Judi: That’s so interesting. This has been really helpful. Those are great strategies. So, thank you, Alex. And thanks for being here with us throughout this whole series. It’s been wonderful.
Alex: Thanks. Thanks so much.
Judi: Well, as Alex just said, and as the teachers mentioned in their comments, in order for us to support positive peer relationships, it’s important to really understand children’s strengths and challenges around engaging with their peers. It’s also important to remember that routines and curriculum play a very important part in supporting the development of these relationships and help to build community in your learning environment. So, we’re going to give you one last homework assignment.
Will: That’s right.
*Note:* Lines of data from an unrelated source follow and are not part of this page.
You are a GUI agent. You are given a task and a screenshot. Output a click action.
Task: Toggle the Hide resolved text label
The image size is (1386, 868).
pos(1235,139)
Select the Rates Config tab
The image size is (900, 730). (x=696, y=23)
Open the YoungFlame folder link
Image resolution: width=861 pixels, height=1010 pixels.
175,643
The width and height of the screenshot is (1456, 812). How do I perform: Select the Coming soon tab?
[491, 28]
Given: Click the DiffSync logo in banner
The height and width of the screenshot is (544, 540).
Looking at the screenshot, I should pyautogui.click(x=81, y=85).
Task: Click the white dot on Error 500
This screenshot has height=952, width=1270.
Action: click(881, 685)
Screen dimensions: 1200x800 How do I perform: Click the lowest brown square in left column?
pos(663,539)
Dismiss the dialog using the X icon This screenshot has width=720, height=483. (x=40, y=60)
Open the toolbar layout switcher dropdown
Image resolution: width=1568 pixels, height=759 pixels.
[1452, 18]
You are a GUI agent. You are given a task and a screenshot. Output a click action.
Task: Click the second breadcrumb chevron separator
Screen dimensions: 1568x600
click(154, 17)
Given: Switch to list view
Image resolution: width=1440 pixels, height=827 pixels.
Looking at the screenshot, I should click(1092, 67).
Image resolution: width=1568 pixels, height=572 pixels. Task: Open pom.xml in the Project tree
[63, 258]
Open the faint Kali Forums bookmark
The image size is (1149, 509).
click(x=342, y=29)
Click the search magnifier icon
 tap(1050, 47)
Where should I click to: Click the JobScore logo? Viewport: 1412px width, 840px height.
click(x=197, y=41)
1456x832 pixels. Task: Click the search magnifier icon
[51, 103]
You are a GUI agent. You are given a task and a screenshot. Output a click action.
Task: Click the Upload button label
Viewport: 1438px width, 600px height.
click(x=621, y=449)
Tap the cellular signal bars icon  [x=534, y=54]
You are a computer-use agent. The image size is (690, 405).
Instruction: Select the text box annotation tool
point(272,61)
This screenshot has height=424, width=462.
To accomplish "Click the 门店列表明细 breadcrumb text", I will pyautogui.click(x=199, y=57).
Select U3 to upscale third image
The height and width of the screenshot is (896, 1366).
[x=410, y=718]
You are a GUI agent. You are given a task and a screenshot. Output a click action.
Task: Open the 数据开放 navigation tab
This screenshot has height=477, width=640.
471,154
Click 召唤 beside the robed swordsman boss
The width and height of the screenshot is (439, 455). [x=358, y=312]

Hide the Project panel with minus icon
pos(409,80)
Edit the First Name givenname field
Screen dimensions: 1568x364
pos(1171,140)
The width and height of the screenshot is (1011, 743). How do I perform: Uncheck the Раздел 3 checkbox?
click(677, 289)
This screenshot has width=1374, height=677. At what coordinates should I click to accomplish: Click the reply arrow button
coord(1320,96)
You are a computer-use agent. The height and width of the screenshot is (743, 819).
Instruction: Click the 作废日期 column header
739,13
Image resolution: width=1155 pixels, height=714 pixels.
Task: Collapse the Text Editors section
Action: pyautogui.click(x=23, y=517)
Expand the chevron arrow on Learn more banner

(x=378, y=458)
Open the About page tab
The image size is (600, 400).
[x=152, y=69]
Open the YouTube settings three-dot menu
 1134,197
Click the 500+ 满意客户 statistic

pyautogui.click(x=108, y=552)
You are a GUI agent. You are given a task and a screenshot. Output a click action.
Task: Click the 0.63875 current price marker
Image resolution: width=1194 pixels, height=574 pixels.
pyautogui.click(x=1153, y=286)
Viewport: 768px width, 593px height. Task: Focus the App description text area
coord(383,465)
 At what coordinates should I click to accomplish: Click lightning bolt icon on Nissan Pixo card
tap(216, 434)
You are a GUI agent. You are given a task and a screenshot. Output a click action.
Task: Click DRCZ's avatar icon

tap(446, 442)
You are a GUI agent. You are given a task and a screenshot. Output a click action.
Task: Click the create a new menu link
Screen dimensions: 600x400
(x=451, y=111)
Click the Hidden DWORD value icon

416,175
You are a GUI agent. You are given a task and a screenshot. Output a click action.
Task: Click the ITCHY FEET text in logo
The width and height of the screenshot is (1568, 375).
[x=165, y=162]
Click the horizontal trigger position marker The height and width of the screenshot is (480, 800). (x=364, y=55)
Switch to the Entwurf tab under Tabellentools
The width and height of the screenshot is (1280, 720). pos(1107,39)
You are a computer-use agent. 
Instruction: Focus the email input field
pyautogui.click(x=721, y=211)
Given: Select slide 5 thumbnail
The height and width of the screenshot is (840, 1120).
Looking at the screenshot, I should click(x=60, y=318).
Your homework is to take some time to specifically observe and document your children’s skills in the area of peer relationships and then think about and plan to use your routines and curriculum to support their growth in this area. Where you can add opportunities for children to work together? How can you support them in social problem solving?
Judi: Right. And you can even think ahead to next year. What strategies can you use early on that will help children develop really meaningful and positive relationships as they move through the year? Where can you scaffold to build those skills so that by the end of the year you have children who are independently building and maintaining positive peer relationships? Think about it, and then let us know on MyPeers.
Will: Now we’re going to take a moment and connect this thinking about implementing a responsive curriculum to the Head Start Early Learning Outcomes Framework. Peter Pizzolongo is here to tell us all about that.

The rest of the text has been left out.